Epic pushed Xbox chief to open free multiplayer just ahead of Apple Fortnite battle

By Tom Warren

Illustration by Alex Castro / The Verge

Epic pushed Microsoft to open up its Xbox network for free multiplayer gaming just weeks before the Apple and Fortnite battle. In the weeks leading up to Epic Games’ decision to circumvent Apple’s 30 percent cut on Fortnite in-app purchases, CEO Tim Sweeney sent an email to Xbox chief Phil Spencer teasing something big and asking whether Microsoft could time free multiplayer with Fortnite season 14.

“Epic has certain plans for August that will provide an extraordinary opportunity to highlight the value proposition of consoles and PCs, in contrast to mobile platforms, and to onboard new console users,” said Sweeney. “While I can’t share details with any third party at this point, I give you Epic’s assurance that our efforts will be positive and supportive of Microsoft, Xbox and Windows.”

Epic’s email to Microsoft.
Microsoft’s response to Epic.

Sweeney also asked Spencer whether free Xbox Live multiplayer was coming, and whether Microsoft could time it to support Fortnite season 14, the season Epic Games launched its alternate payment method that got Fortnite kicked off the App Store.

Spencer replied that “we will get there and I want to partner with you,” and that pushing these policies was “at the highest levels” at Microsoft, but implied Xbox Live wasn’t ready to go free multiplayer just yet. “Totally understood!” said Sweeney in response. “I gather there’s a lot going on at Microsoft nowadays.

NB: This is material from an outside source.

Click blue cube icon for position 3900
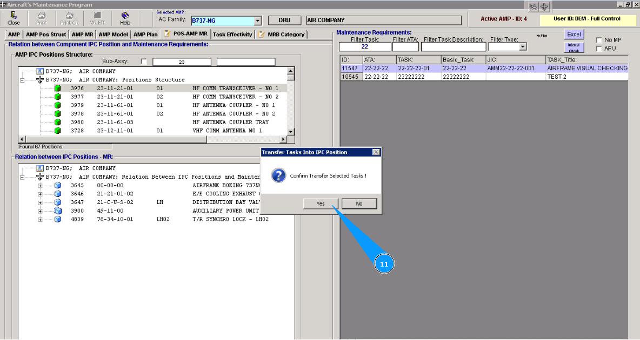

Anyway, you’ll enjoy the upcoming fireworks show.”

The timing of the email is provocative, given the events that followed. Had Spencer gone along with the plan, it seems likely that Xbox could have opened up Fortnite to non-Gold subscribers at the same time that Apple was shutting out the game entirely.

The fireworks show that Sweeney promised certainly kicked off when Fortnite season 14 launched, and it has since resulted in Epic Games taking Apple to court in a trial that’s ongoing. Microsoft did eventually unlock Xbox Live free-to-play multiplayer last month, but it wasn’t as simple as Epic Games had hoped.

Microsoft’s removal of the Xbox Live Gold requirement came after the company was forced to reverse a price hike to its Xbox Live Gold subscriptions earlier this year. Microsoft had attempted to double the cost of a yearly Xbox Live Gold subscription, a move that backfired. Microsoft quickly reversed the decision and offered to remove the paywall for free-to-play multiplayer games.